Erik Bagwell: Yes, in dealing with the just back to my Verizon example, you could tell they said, hey, do you want to wait on hold for 15 minutes? I didn’t on the phone or do you want to chat with us? And literally, you could tell like, Okay, well, somebody is going to sit there and text me back and forth. After a couple of texts, you’re like, no, this is automated, but they’re asking you question, how’s your day? What have you been up to? You can tell it’s that data gathering, for later, I’m sure, I’m going to get some kind of personalized message from Verizon at some point, but it was a very pleasant experience and it was me and a computer it wasn’t anything hard.

Lee Wetherington: What you’ve zeroed on is the most powerful thing about chat is its implicit, asynchronous assumption. When if I text you, and you don’t text me right back, I’m not insulted, I’ve told you what I need to tell you and I expect that you’re going to get back to me within a reasonable amount of time, and I’ll see it, I’ll be being a painter dinged or whatever. And I’ll say, yes, okay, now that’s done but once I’ve told you what I need to tell you, I’m already now psychologically resolved, even if you haven’t fixed my problem yet. That’s the beautiful thing about an asynchronous mechanism you don’t have that in the telephone channel, the call center, you don’t have that in the video.

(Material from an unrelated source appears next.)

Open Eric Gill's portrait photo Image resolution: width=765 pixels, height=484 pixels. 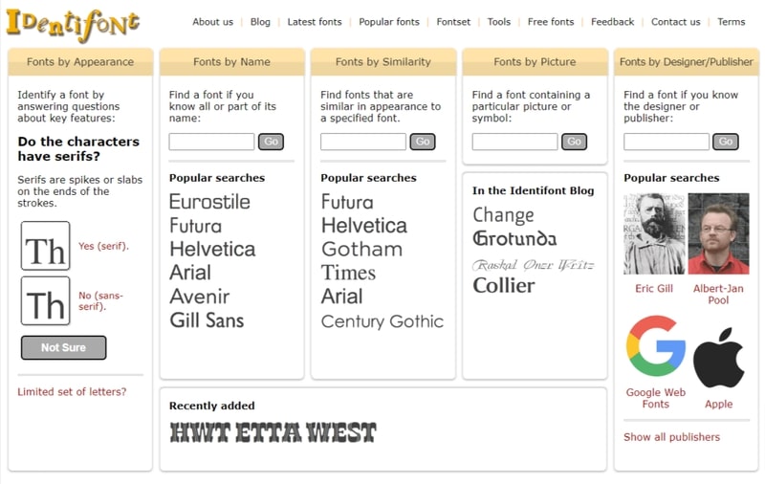tap(654, 234)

And by the way, if you try to do that in chat in a way that sucks that can go bad too I had to have a windshield replaced so I did a safelight, you’ve seen the Safelite commercials. So, I use the app, it’s easy to schedule, they’re going to come on-site, good luck trying to talk to a human being though before whoever shows up to fix it. So, I had a question about how much the insurance was going to reimburse on that, etcetera, I couldn’t find a human being I thought I was in a call line on their app or I was about to be taken into a phone call. It turns out I was just in a chat session it said this Lee, hang in there you’re number 40 in line. If I’m number 40, in line, don’t tell me I’m 40 in line, tell me that you’re gonna reach out to me later when you’re available. Who tells people that they’re 40 in line?

Erik Bagwell: Well Lee this has been so good I think we’re at like 50 minutes in we could go on and we should have made this like a two-partner but it’s been great information. For those listening and you don’t understand minutes five through nine go to YouTube and type in Ray Stevens Shriners convention, listen to the song and it’ll make a little more sense. And then type in JD Drew and look at all the stats, you can see those two. But Lee, thanks for coming on I know, there’s a lot of folks out there. You’re very well known in the industry, though but for those that may not tell everybody how to get in touch with you I’m sure there may be some questions generated through this and I know you want to…

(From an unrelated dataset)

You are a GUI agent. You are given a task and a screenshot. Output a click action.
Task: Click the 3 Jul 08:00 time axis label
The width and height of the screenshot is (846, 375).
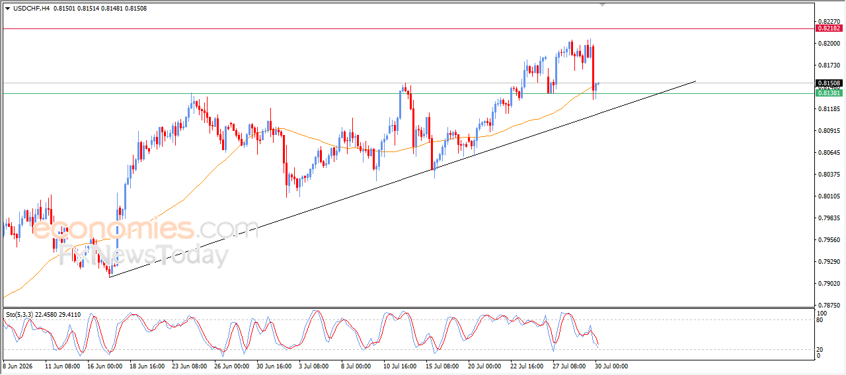coord(314,365)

Lee Wetherington: You can Google me Lee Wetherington to make it easy probably the best way to reach out to me is just to send me a DM on LinkedIn. If you Google me, you’ll see. I’ve got a little speaker, site, hub site, App spot site out there but I’m on Twitter as well. You can DM me on Twitter if you like, and, yes, just Google me you’ll see me.

Erik Bagwell: Man. Thanks for coming on with us again, and we appreciate it and hope you have a great weekend.

Lee Wetherington: Yes, thank you, guys. It’s been a lot of fun.